Board flattened by Eskom?

The appointment on August 1 of John Parker, who replaced Mark Moody-Stuart as Anglo chairman, was seen as one of the single most important steps to keeping Xstrata at bay. (The other was the fact Xstrata wouldn’t add a cash (or some other kind) of underpin to its takeover offer).

Within a couple of months, Parker strengthened the Anglo board with Jack Thompson, a former Barrick Gold executive, and Ray O’Rourke who founded Laing O’Rourke, the largest privately owned construction outfit in Europe.

Like Parker, O’Rourke and Thompson represent gritty, big business. Parker himself knows what it is to have his back to the wall. Well, I’m imagining he does: his knighthood was for services to shipping which has been on the slide in the UK since the end of the Second World War.

But for all these executive brains and brawn, Parker and his board have to accept that any successes in lowering Anglo Platinum’s costs are going to be hurt by Eskom price hikes if indeed they are approved by South Africa’s electricity regulator, Nersa, in 2010.

There’s also the double whammy effect that electricity costs, which increase on an incremental basis from now until 2013, will slowly but inevitably choke off Anglo Platinum’s project pipeline. Anglo Platinum is the gorilla in the jungle, but it’s really no good having the most ounces of platinum in the ground, if there’s no prospect of mining them.

And yet there are crumbs of hope.

It comes in the form of the highly respected JP Morgan precious metals mining team – Steve Shepherd and Allan Cooke – which selected Anglo Platinum as its top pick for 2010.

Anglo Platinum is the gorilla in the jungle, but it’s really no good having the most ounces of platinum in the ground, if there’s no prospect of mining them

They are encouraged by the operational changes implemented by Neville Nicolau, Anglo Platinum’s CEO. And they also think that the platinum market will be extremely helpful in 2010.

“We believe the ingredients may well be in place for the platinum group metals (PGM) basket to overshoot mid-cycle prices in the next couple of years and, if history repeats itself, equity prices should perform strongly in response to this,’ JP Morgan said in a Miningmx report published on December 14.

“JP Morgan’s SA equities strategy to be overweight on platinum in 2010 reflects our expectations for this,’ it said.

Supply will also be increasingly affected by government-backed intervention of one type or another. Perhaps not good news in itself, but the consequence of tightening supply helps Anglo Platinum’s price received, provided the rand achieves a more accustomed level, say R8.50, or even R8, to the dollar.

Finally on a relative basis, JP Morgan expects Impala Platinum to struggle at its Rustenburg mine where it has identified management issues.

But Anglo’s most extreme worry might be a return in six months of Xstrata.
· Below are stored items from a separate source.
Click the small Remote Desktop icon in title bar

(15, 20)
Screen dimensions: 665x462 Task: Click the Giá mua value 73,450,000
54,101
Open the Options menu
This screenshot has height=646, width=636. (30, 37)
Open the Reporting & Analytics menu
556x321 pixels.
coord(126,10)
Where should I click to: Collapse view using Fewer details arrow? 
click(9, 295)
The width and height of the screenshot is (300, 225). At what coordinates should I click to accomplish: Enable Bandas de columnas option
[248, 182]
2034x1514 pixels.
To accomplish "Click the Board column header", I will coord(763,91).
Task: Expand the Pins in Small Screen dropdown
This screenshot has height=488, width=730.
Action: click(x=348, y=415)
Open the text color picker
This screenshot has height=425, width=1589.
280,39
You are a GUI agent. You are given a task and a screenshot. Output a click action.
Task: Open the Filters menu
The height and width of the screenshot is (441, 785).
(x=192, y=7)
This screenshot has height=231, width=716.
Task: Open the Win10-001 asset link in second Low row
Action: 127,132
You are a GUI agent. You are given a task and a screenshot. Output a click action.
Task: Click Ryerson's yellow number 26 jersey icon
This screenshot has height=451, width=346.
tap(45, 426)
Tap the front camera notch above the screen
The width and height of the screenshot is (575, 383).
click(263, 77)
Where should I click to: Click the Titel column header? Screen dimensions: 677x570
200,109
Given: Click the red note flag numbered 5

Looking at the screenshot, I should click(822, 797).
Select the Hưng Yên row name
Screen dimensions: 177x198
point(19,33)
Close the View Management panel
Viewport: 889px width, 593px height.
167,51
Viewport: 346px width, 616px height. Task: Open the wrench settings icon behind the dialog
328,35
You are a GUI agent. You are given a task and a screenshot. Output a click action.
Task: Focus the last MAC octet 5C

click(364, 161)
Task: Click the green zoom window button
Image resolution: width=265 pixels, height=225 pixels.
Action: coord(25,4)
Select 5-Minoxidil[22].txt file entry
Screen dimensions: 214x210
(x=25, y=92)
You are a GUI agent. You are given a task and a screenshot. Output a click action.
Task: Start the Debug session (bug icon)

Perhaps, by then, Xstrata might be in a better position to sweeten its offer for Anglo American. And if it doesn’t return to Anglo, RBC is of the opinion it will look to grow by acqusition elsewhere.

“Acquisitions have been, and will likely remain, a key plank in Xstrata’s strategy. The senior executive team has delivered impressive results with a business model that supports a more flexible and aggressive strategy than its peers. Future growth will likely depend in large degree on the continued success of the current team,’ it said.